*GIVEN INSTRUCTION*
Please convert the items, from the line containing "Where should I click to: Click" through the end of the items, into a two-column CSV with the headers item_text and answer. Give one row per item, put each field in double quotes, replace any line breaks with spaces, and omit the pictures.

--- begin PROVIDED INFORMATION ---

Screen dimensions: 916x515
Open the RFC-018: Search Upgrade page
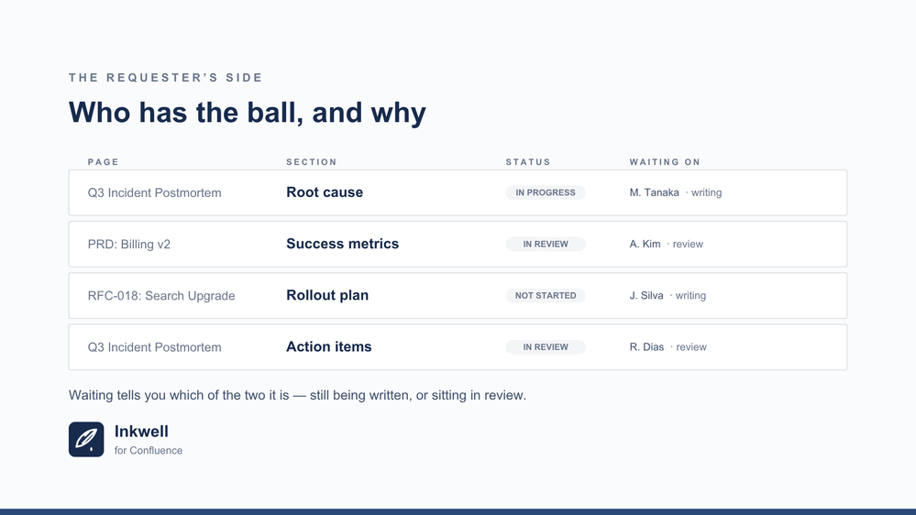point(161,295)
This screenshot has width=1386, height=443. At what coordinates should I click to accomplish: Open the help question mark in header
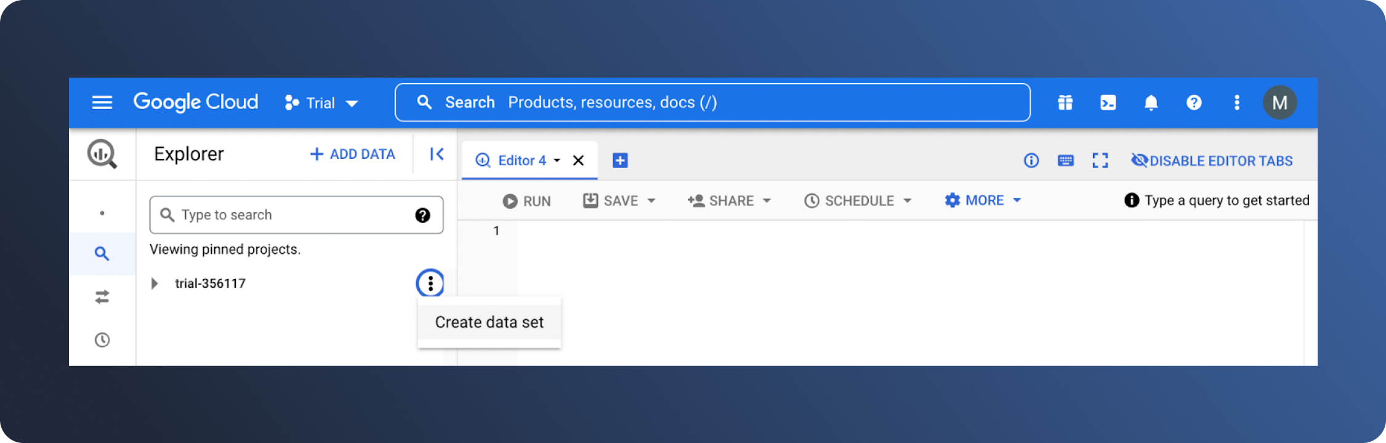click(1194, 102)
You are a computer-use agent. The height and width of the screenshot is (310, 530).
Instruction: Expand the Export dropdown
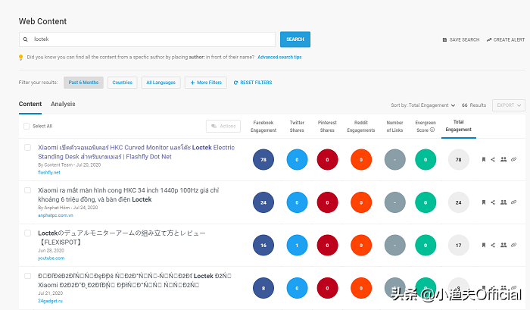(508, 105)
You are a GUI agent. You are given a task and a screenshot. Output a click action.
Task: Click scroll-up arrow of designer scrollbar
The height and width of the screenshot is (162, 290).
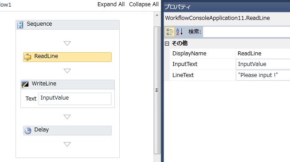(x=157, y=15)
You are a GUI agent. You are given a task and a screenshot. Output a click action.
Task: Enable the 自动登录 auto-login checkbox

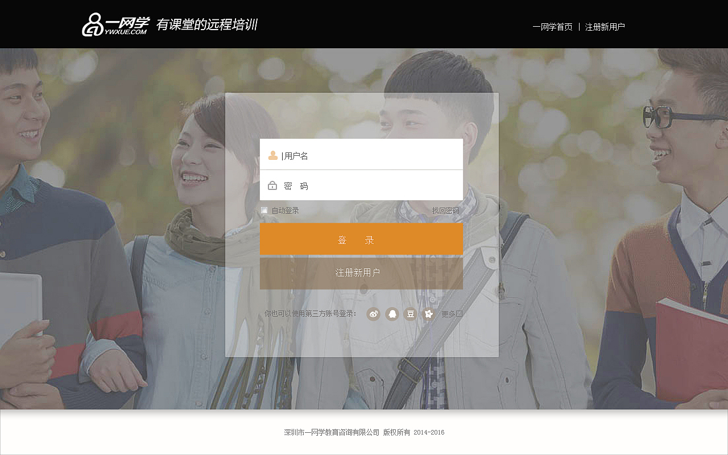pos(264,210)
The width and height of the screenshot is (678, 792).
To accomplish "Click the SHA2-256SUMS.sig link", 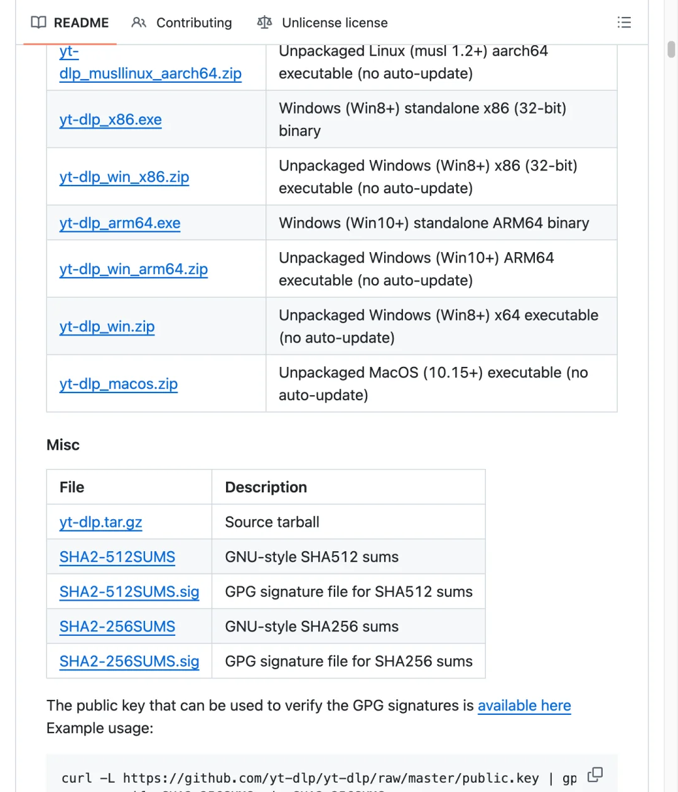I will (x=129, y=662).
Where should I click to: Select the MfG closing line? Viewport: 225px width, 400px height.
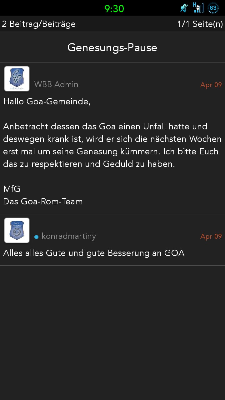pos(12,189)
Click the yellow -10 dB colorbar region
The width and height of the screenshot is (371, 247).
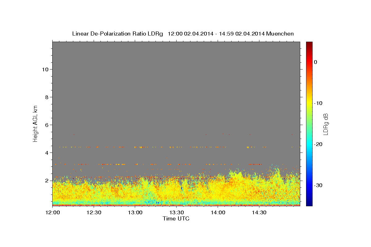click(x=309, y=103)
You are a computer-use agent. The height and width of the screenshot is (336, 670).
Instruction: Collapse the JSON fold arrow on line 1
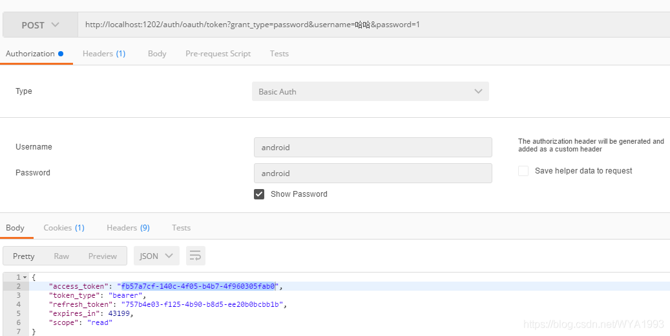[x=25, y=277]
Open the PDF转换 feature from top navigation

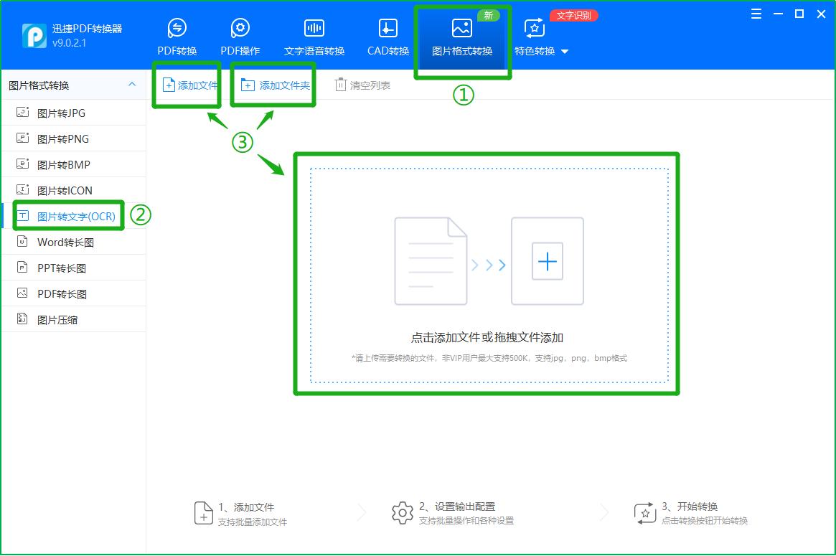click(x=177, y=34)
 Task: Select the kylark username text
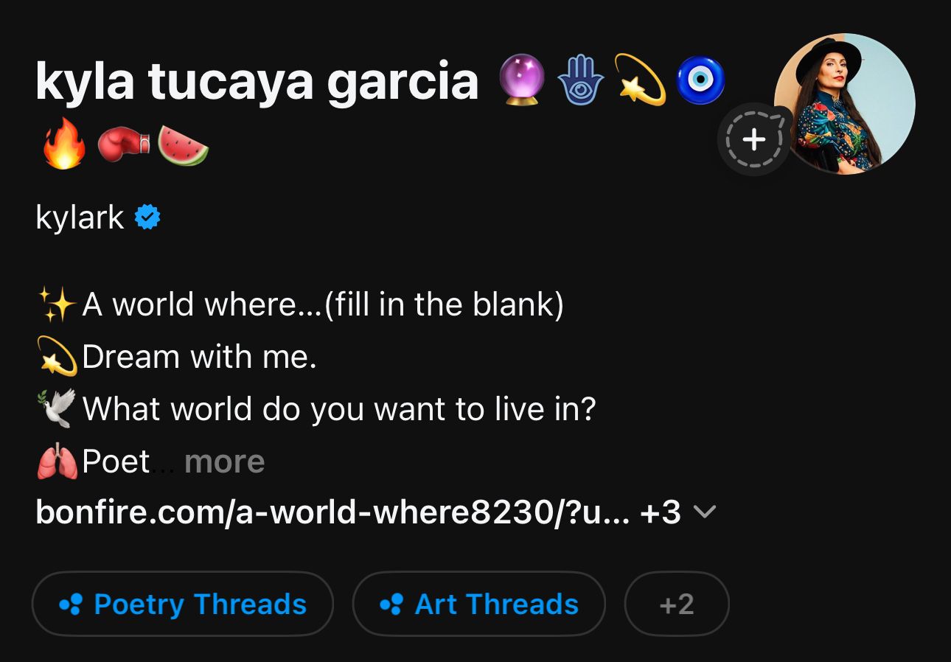point(80,218)
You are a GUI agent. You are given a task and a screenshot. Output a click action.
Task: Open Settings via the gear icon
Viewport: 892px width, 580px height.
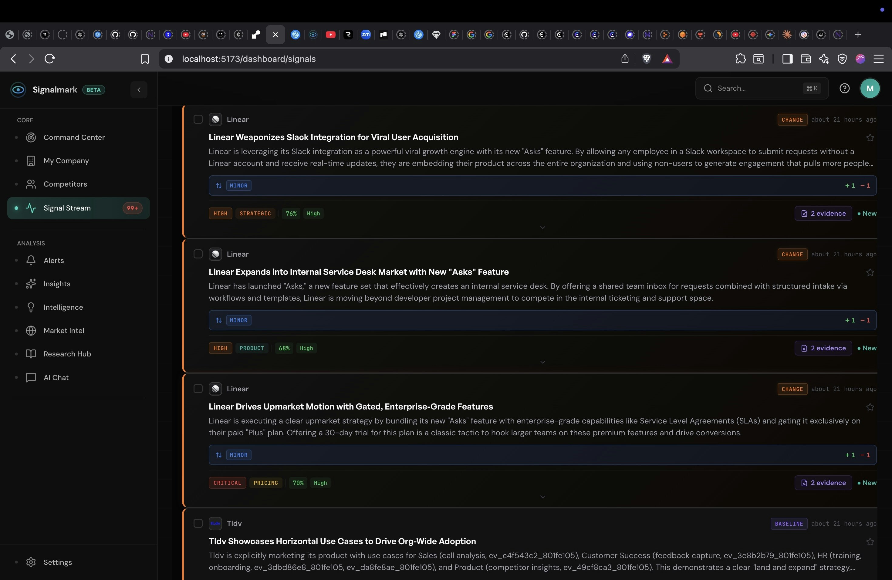tap(31, 562)
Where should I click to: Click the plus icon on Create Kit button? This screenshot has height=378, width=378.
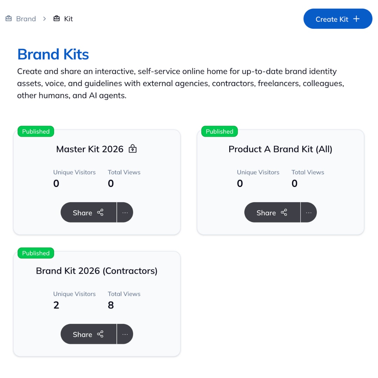[x=356, y=19]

--- end PROVIDED INFORMATION ---

*IN RESPONSE*
item_text,answer
"Where should I click to: Click the plus icon on Create Kit button? This screenshot has height=378, width=378.","[x=356, y=19]"